(Stored data entries)
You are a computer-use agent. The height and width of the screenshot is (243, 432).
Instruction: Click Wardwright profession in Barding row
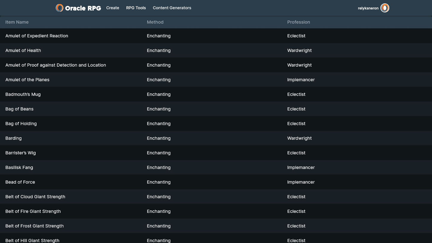tap(299, 138)
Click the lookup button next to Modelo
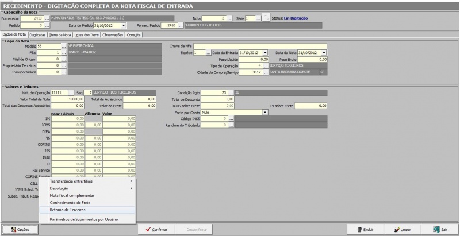The image size is (460, 236). (64, 45)
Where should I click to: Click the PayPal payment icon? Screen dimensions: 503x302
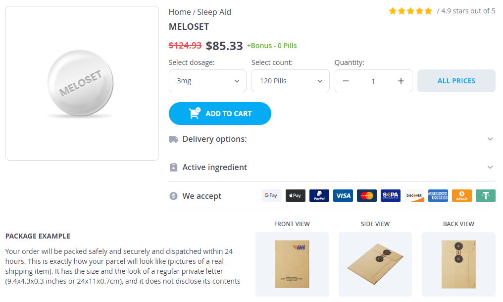click(319, 195)
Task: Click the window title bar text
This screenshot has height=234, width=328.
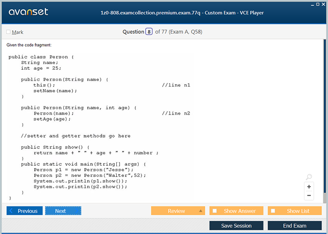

-- TASK DIRECTIONS --
What is needed is a word-for-word copy of the data above, free of any images.

-- EXERCISE ANSWER --
You are a computer-use agent. The height and width of the screenshot is (243, 432).
Instruction: Click Wardwright profession in Barding row
tap(299, 138)
Click the lookup button next to Modelo
The image size is (460, 236). (64, 45)
Where should I click to: Click the PayPal payment icon? Screen dimensions: 503x302
click(319, 195)
Task: Click the window title bar text
This screenshot has height=234, width=328.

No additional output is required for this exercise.